= Photon-intermediate direct energy conversion =

Direct nuclear-to-electric power scheme

Photon-intermediate direct energy conversion (PIDEC) is a scheme for direct conversion of nuclear power to electricity.

PIDEC process is somewhat similar to a concept of fluorescent light - as in the CFL, in the nuclear reactor the original type of energy generated is not useful to humans. CFL uses a fluorescent coating on the inside of the light bulb to convert that energy into visible spectrum of the light. PIDEC uses fluorescer (in the form of gas) surrounding nuclear fuel acting as photon producer - fluorescer gets excited by neutron emissions and in turn emits narrow band ultraviolet light. That light is then relatively easily converted into electricity by special photo-voltaic converter.

Because the photons emitted by fluorescer are narrow band, the conversion efficiency is much higher than efficiency of common solar cells. The overall efficiency of PIDEC is expected to be around 40%. The remaining residual heat is still high enough to use it in traditional thermalized way via Carnot Cycle e.g. steam turbine. A combined efficiency of such conversion system (PIDEC + traditional) could reach as much as 70%. In comparison, due to limitations of using solid nuclear fuel and water as coolant, current generation of nuclear plants average only about 35% conversion efficiency.

■ Exercise description ■
In the text on photon-intermediate direct energy conversion, what is the combined efficiency that PIDEC together with traditional thermal conversion could reach?

■ Source material ■
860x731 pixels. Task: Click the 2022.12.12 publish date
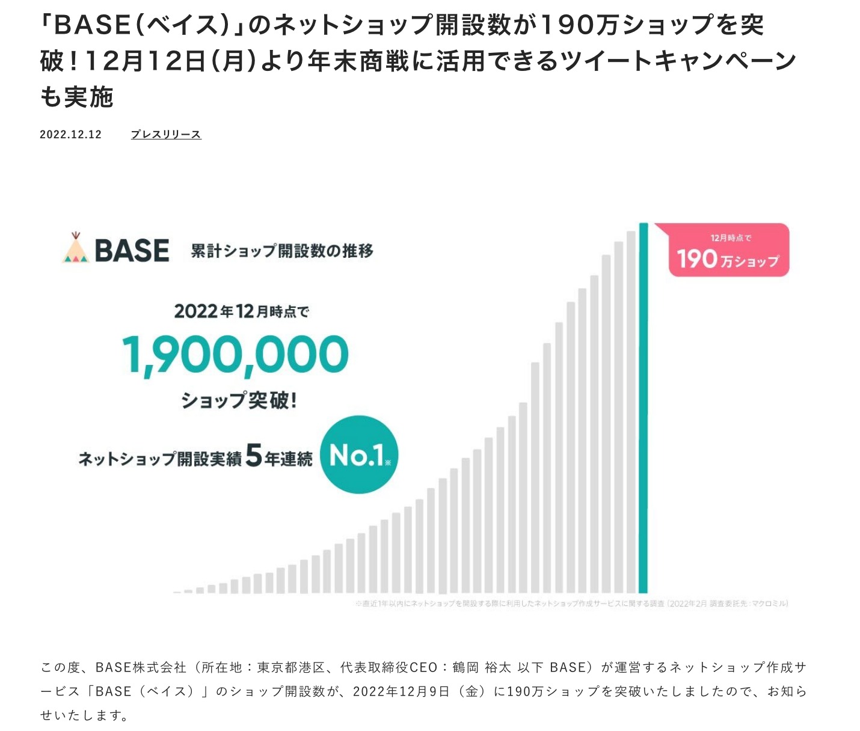70,135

■ Your response ■
As much as 70%.